Monday, May 24, 2010

Tegame alla Vernazzana

In October of 2008 we traveled to the Italian region of Liguria. One of the best things we ate on that trip (and we ate a lot of great things during those two weeks) was a dish called Tegame alla Vernazzana. We (well, I) ordered it by mistake, and what a happy mistake it was. We were served a gorgeous dish of anchovy fillets stewed with slices of yellow potato and tomatoes. The whole thing was laced with a rich, fruity olive oil and sprinkled with parsley. We scraped the plate clean, using all the bread we could to get every bit of that tomatoey-olive oily-fishy sauce.

After doing a little research it looks like "tegame" is a word for a covered baking dish. Vernazza was the town where we ate it. I guess the English translation of the
dish's name is "baked dish from Vernazza" - super descriptive. Working from the picture we took of our meal and a little web research, I pulled together this version.

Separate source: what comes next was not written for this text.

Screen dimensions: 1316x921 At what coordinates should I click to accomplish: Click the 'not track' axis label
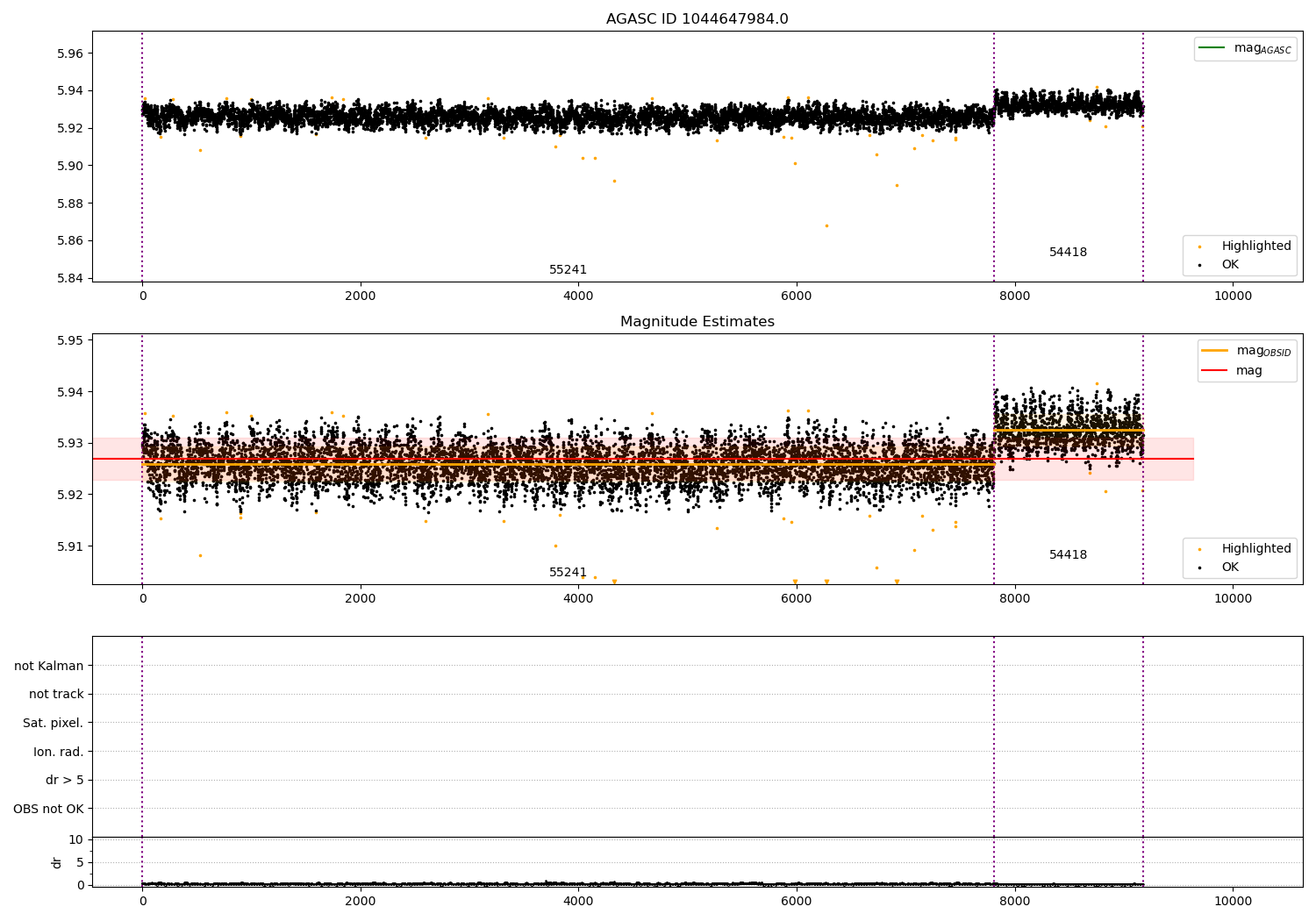[x=56, y=694]
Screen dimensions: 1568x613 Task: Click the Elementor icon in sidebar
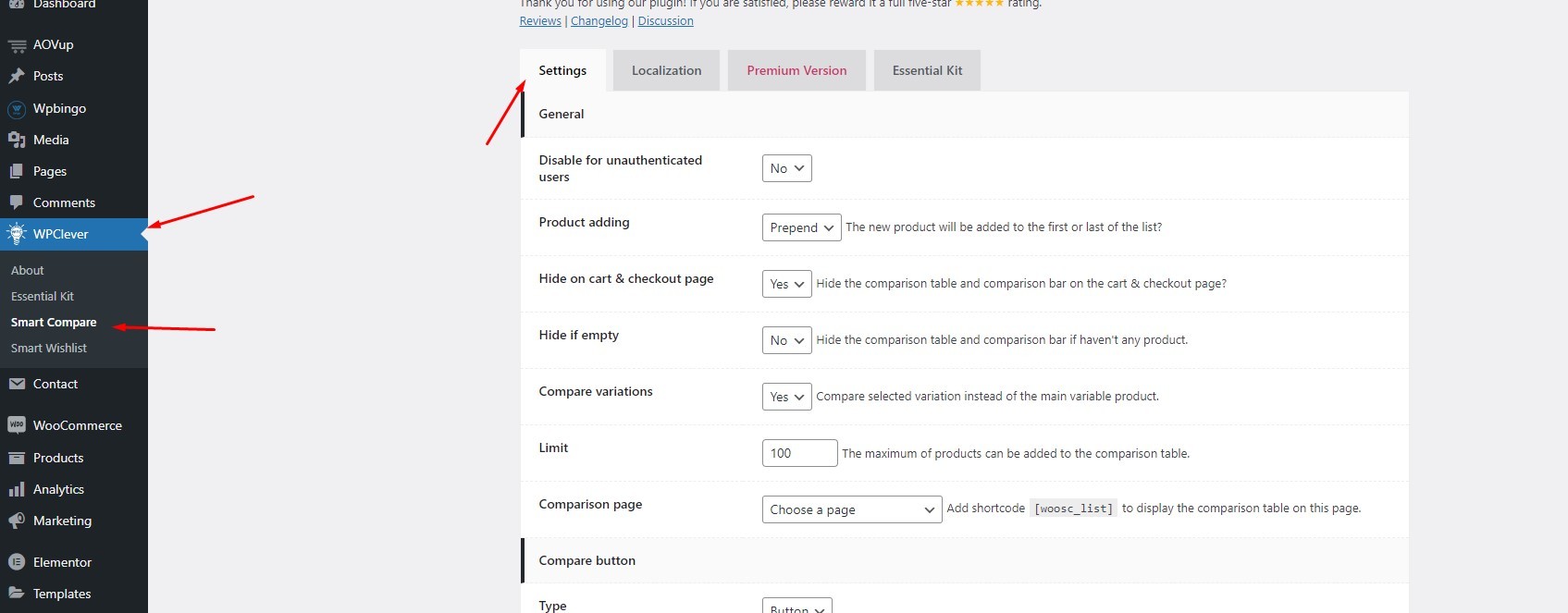click(17, 562)
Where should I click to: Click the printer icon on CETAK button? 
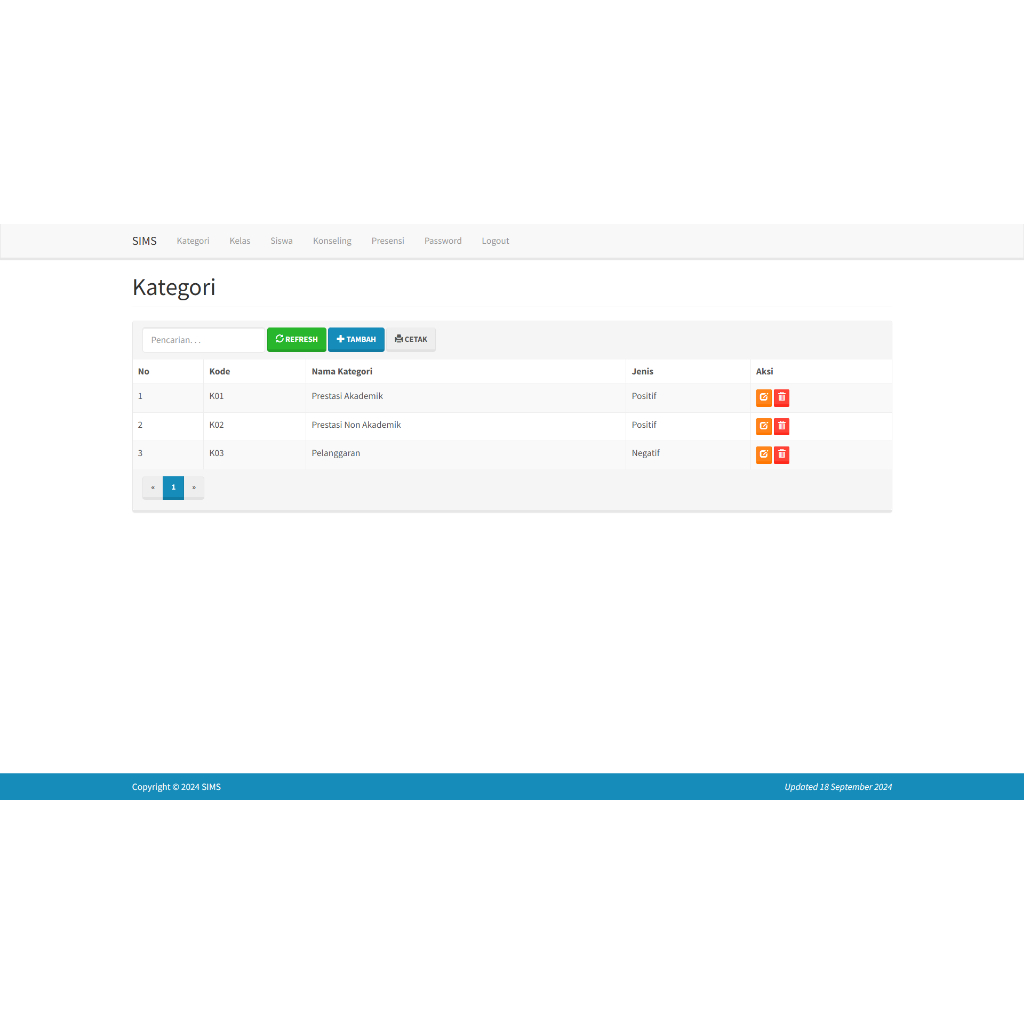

In Vernazza our dish was made with fresh anchovies (see how nice and shiny they are?), but they are hard to find over here. In fact it's hard to find fresh sardines either. I decided to use canned sardines in my version. This also makes it a year-round dish, as opposed to a seasonal one. (An aside: For those who haven't ever tried a fresh anchovy and are thinking of the fillets found in cans, fresh anchovies are a totally different thing. They are oily, but no more than salmon. Their flavor is gently fishy, not strong at all and they are fabulous grilled, fried, sauteed or stewed. If you see them at your local fishmonger, snap 'em up.)

Here's my version of the dish. I hope to get back to Vernazza to try this dish again, but in the meantime, this will have to do.

Tegame alla Vernazzana
Serves 3-4
This dish was very good the next day, gently reheated. I added a splash of water to rehydrate the sauce.
  • 1 pound Yukon Gold potatoes or another buttery, boiling-type potato
  • good quality olive oil
  • 2 cups chopped tomatoes or good-quality canned whole tomatoes, toran into pieces (I used Muir Glen)
  • 2 cans sardines in olive oil
  • 1 cup white wine
  • dried oregano
Preheat the oven to 350.

Slice the potatoes into thick slices: about 1/2" thick. Simmer the potatoes in a pot of salted water until just tender, about 10 minutes.

Drain the potatoes.

In a casserole or baking dish with a lid (mine is an 10" braising pan), start layering the ingredients: glug a healthy dollop of olive oil into the pan. Lay in half the potatoes, half the tomatoes and all of the sardines. Season with salt and pepper and healthy sprinkle of oregano. Lay the rest of the potatoes and then the tomatoes over the top. Sprinkle more oregano over the dish and pour in the white wine.

Cover the dish and put it in the oven until the dish is hot and bubbling, about 30 minutes. Serve in a soup plate, drizzled with more olive oil.


Jonny Hamachi said...

Looks great.

Welcome to the Society.

Liz the Chef said...

I had fresh sardines in Amsterdam and can still taste how delicious they were. Can't find them here and your recipe looks like a great way to try the canned version.

Sunday Cook said...

Jonny - Thanks for the welcome. :) Just browsed you site and am very impressed with the variety of sardines you guys have sourced and eaten.

Liz - This works really well with canned sardines, but if you can get your hands on fresh mackerel, sardines, or maybe even bluefish, I would give them a try too.

Elise said...

I so wish it were easier to find fresh anchovies, or even fresh sardines for that matter! I love the simplicity of this dish. Yum.

Sunday Cook said...

Elise - I know. They are so good and so different from the canned variety. That said, the canned variety worked well in this dish, so while it is different, it is still very good.

People! Ask your fishmongers for anchovies and sardines. They won't stock them if they don't think people will buy them, so use your purchasing dollars as a tool for persuasion. :-)

Eric Faulkner said...

Nice to see you're back to blogging. We honeymooned in Finale Ligure and I've been heartbroken about leaving there ever since.